* [WHAT YOU WILL DO]: Copy verbatim the lines from the items below that begin with the line containing "Where should I click to: Pick" and end with the line containing "click(x=454, y=225)", including both of those lines.

(Items pointing to text and elements)
++++

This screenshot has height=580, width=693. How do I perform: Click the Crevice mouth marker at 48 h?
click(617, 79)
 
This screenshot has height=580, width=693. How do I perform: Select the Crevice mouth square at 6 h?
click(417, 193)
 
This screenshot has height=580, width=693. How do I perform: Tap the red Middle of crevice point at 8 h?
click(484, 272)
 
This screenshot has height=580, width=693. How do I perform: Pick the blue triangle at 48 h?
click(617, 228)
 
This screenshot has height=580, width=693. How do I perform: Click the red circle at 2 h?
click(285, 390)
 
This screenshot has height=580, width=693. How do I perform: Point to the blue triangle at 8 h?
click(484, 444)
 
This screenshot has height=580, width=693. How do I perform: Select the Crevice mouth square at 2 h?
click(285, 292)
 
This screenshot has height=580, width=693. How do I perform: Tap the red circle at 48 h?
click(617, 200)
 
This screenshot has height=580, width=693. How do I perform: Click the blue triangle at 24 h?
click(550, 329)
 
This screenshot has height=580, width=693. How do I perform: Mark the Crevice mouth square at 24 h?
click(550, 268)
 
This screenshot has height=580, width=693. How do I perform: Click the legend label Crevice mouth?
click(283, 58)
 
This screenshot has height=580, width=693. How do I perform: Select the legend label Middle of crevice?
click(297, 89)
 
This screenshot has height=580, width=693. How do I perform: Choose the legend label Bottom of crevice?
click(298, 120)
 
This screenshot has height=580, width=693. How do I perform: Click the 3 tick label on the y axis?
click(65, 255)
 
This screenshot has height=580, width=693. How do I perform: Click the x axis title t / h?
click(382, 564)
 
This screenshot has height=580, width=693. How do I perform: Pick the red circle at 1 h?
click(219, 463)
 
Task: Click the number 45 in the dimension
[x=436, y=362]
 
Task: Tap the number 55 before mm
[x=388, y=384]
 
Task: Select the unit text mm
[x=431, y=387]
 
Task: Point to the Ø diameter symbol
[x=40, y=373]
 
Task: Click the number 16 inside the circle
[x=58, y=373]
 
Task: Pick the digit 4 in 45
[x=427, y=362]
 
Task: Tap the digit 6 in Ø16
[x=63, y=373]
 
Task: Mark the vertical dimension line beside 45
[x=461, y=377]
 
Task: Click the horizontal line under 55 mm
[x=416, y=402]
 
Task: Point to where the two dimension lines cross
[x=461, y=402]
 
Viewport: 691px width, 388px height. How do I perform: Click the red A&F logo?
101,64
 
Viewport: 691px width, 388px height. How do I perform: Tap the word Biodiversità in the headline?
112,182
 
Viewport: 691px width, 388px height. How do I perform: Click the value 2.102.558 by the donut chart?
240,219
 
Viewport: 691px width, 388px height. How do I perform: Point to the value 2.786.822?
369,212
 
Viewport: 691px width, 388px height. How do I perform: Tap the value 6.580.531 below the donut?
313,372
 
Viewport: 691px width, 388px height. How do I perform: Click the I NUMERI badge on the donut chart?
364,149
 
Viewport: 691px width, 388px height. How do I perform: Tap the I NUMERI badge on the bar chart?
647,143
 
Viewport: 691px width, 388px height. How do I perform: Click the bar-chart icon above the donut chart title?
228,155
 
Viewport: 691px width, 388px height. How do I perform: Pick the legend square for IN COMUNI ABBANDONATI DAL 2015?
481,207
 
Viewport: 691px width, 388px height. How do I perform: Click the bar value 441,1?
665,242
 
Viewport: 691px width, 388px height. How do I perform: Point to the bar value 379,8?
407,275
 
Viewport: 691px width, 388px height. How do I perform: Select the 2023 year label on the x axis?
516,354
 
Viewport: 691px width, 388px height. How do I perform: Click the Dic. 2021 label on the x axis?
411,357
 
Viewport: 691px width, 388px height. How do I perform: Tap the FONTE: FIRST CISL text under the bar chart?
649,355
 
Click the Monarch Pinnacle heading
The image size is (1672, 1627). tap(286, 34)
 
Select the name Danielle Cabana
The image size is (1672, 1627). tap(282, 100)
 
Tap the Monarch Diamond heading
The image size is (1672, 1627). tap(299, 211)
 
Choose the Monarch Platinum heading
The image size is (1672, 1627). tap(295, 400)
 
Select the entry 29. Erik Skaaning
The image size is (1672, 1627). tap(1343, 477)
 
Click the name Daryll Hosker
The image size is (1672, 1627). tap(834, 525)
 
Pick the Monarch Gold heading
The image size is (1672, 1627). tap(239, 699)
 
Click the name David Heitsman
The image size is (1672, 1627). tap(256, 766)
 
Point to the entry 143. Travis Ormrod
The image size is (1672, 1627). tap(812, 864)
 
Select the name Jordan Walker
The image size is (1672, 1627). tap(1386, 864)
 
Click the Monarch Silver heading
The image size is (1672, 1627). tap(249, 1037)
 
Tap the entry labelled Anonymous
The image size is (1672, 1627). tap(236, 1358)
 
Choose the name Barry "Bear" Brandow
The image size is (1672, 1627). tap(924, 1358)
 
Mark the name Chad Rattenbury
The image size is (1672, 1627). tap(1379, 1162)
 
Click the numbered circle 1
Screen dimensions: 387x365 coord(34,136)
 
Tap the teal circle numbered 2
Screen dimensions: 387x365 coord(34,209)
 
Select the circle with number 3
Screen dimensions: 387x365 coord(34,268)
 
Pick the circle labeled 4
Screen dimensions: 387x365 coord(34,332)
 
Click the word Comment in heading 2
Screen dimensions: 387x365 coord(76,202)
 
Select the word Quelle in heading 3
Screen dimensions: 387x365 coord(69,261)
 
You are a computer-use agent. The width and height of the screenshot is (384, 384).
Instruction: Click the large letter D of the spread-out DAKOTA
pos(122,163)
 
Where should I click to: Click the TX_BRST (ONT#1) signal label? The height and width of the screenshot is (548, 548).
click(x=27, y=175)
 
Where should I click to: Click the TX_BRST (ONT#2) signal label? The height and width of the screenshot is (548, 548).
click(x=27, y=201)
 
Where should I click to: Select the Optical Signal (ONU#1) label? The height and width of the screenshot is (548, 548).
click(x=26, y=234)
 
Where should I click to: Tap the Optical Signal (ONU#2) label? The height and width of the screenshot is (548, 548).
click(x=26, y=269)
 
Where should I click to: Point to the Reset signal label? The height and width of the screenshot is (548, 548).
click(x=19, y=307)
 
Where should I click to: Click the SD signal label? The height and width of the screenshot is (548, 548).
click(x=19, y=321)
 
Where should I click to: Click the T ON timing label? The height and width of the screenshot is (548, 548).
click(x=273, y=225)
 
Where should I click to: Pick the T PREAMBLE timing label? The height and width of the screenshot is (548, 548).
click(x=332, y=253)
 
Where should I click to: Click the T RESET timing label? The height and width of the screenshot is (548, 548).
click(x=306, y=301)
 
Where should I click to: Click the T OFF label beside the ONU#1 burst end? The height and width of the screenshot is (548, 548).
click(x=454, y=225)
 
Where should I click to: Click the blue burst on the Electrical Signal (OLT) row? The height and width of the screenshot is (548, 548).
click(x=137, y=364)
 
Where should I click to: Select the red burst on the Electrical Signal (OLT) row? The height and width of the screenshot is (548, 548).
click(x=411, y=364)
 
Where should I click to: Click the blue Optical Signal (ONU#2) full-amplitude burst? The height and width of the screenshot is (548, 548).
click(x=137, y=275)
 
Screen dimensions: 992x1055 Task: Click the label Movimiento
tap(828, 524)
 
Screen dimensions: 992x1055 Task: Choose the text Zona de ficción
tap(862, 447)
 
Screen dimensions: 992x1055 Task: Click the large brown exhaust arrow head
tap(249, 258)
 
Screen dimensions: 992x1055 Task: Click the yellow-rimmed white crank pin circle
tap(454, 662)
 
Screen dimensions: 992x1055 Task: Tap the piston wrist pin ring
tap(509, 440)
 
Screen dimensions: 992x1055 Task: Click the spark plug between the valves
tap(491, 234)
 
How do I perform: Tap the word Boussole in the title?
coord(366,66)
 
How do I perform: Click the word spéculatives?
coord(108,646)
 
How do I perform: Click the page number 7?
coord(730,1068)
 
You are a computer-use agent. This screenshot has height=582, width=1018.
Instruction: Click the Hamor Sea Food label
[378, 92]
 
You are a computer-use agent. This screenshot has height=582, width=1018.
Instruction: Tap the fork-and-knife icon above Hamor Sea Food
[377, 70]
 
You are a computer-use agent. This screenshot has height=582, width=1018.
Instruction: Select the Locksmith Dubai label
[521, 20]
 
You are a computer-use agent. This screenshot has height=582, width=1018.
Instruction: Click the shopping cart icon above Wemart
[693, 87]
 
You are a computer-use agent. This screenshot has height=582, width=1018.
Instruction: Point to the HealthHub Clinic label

++++

* [WORKED ANSWER]:
Where should I click to: Pick the T PREAMBLE timing label? The height and width of the screenshot is (548, 548).
click(x=332, y=253)
 
Where should I click to: Click the T RESET timing label? The height and width of the screenshot is (548, 548).
click(x=306, y=301)
 
Where should I click to: Click the T OFF label beside the ONU#1 burst end? The height and width of the screenshot is (548, 548).
click(x=454, y=225)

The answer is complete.